Small gets Smaller: Feasibility of 14mm Tubular Retractor in the Management of Simple and Complex Cases of Lumbar Disc Herniations

Presented at SMISS Annual Forum 2018
By Arvind Kulkarni MS(ORTH) Dip(ORTH) FCPS Dip(SICOT)
With Andrew Faramand , Nitin Agarwal , David J Salvetti , David K Hamilton , David O Okonkwo , Adam S. Kanter ,

Disclosures: Arvind Kulkarni MS(ORTH) Dip(ORTH) FCPS Dip(SICOT) None Andrew Faramand None, Nitin Agarwal None, David J Salvetti None, David K Hamilton None, David O Okonkwo None, Adam S. Kanter None,


The utility and benefits of tubular retractors in prolapsed disc cases is well-established and time-honored.
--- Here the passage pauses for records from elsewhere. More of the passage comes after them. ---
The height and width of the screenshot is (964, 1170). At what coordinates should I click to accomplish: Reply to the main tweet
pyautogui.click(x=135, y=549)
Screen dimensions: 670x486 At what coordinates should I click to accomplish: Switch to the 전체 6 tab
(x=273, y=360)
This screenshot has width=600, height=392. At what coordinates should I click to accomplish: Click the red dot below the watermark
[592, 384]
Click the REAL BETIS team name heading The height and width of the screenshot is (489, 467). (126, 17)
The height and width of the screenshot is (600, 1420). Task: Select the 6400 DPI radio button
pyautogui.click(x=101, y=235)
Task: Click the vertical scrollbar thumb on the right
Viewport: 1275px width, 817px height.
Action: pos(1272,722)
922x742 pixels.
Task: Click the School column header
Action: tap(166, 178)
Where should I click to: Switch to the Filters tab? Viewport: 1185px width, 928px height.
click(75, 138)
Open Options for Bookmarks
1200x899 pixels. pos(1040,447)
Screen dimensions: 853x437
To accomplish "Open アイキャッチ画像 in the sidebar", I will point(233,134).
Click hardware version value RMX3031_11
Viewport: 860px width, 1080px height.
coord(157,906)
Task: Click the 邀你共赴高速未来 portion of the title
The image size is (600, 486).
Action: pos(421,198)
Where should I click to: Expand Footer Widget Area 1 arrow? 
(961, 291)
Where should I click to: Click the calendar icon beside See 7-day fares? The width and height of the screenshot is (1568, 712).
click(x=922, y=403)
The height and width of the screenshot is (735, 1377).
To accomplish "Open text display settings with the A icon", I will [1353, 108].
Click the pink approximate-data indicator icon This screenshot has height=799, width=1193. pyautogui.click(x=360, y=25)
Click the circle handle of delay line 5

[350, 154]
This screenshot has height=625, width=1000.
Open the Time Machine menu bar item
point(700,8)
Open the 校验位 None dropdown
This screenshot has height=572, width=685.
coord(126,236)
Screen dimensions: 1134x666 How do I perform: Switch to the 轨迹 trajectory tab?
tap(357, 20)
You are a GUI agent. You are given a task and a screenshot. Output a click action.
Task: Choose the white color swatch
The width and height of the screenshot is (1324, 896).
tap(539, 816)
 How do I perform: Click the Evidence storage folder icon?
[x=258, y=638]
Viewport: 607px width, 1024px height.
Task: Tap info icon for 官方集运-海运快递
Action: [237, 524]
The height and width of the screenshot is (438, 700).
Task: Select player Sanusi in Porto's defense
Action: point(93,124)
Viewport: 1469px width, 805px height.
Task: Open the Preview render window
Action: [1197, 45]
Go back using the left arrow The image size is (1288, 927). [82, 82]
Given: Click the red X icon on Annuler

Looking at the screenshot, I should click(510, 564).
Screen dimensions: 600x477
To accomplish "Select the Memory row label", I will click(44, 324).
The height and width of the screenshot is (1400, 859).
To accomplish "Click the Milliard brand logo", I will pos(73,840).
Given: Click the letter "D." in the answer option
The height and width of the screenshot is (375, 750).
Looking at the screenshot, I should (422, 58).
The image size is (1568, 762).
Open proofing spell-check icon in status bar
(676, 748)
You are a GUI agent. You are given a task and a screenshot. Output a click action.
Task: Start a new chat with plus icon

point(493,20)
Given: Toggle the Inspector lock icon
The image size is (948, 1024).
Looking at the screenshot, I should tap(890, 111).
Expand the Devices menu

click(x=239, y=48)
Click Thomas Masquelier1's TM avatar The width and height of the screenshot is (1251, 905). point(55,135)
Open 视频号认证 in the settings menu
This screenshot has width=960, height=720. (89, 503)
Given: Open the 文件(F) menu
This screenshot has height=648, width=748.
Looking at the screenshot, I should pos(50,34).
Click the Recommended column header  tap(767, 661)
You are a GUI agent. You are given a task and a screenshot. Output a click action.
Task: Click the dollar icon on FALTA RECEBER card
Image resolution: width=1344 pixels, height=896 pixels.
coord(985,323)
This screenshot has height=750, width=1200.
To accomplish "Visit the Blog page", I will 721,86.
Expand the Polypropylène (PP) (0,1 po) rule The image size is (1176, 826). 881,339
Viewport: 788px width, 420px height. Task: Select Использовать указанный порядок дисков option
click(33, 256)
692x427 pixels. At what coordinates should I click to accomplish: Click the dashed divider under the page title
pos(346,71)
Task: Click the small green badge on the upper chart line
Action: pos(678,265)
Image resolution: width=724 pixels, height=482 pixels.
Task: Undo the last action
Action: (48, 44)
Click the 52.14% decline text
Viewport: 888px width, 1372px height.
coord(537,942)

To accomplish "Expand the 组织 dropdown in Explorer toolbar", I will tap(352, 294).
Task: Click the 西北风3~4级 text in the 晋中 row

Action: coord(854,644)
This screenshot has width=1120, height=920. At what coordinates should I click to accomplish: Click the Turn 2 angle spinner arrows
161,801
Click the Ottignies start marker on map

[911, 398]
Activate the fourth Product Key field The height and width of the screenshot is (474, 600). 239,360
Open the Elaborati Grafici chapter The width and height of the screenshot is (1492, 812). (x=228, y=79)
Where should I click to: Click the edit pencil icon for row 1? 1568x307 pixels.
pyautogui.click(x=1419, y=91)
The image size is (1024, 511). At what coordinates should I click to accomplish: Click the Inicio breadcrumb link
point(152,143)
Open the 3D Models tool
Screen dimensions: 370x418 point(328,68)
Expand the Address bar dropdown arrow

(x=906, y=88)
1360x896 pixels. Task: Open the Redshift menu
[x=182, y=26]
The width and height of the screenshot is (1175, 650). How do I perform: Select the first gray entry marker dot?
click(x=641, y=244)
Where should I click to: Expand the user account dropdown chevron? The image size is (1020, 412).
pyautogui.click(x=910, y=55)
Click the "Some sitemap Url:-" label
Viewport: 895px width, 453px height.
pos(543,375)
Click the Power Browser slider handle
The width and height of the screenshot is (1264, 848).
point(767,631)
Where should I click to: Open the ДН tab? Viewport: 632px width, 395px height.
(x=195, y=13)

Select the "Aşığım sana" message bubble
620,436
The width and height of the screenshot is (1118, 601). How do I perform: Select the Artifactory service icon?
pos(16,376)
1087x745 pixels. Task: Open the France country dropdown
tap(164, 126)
While 16mm and 18mm diameter tubular retractors are the most frequently utilized ports, there is no published literature on the use of 14mm tubular retractor for lumbar disc herniations.


The authors aim to check the feasibility and outcomes of discectomy performed through a 14 mm tubular retractor.


We included 22 patients presenting with lower limb radicular pain with MRI evidence of herniated nucleus pulposus and failed conservative treatment. All patients were operated by 14mm tube from December 2017 to April 2018. The results were evaluated by using VAS (Visual Analogue Scale) for back and leg pain and ODI (Oswestry Disability Index) and followed up at 1 week, 6 weeks, 3 months interval.


The mean age was 40.5 yrs (range 23-65 years) with 13 males and 9 females. All but one patient had immediate relief after the surgery and satisfactory outcome on follow-up. The mean VAS (leg) improved from 8.6 to 2.5 and the mean VAS (back) improved from 7.8 to 3.4 at 6 weeks follow-up. The mean operative-time was 53.5 minutes (range 20-90 minutes). Dural punctures, nerve-root injuries and surgical-site infections occurred in none. Average blood loss was 45 ml (range 30-70 ml). Out of 22 patients, one patient had a large central disc herniation, two had migrated disc and one had an extra-foraminal disc herniation.


A 14mm tubular retractor achieves the goals of surgery with minimal trauma, smaller incision, minimal operative time and blood loss. The pathologies addressed include not only simple disc herniations but also large central disc herniations, extra-foraminal disc and migrated disc herniations.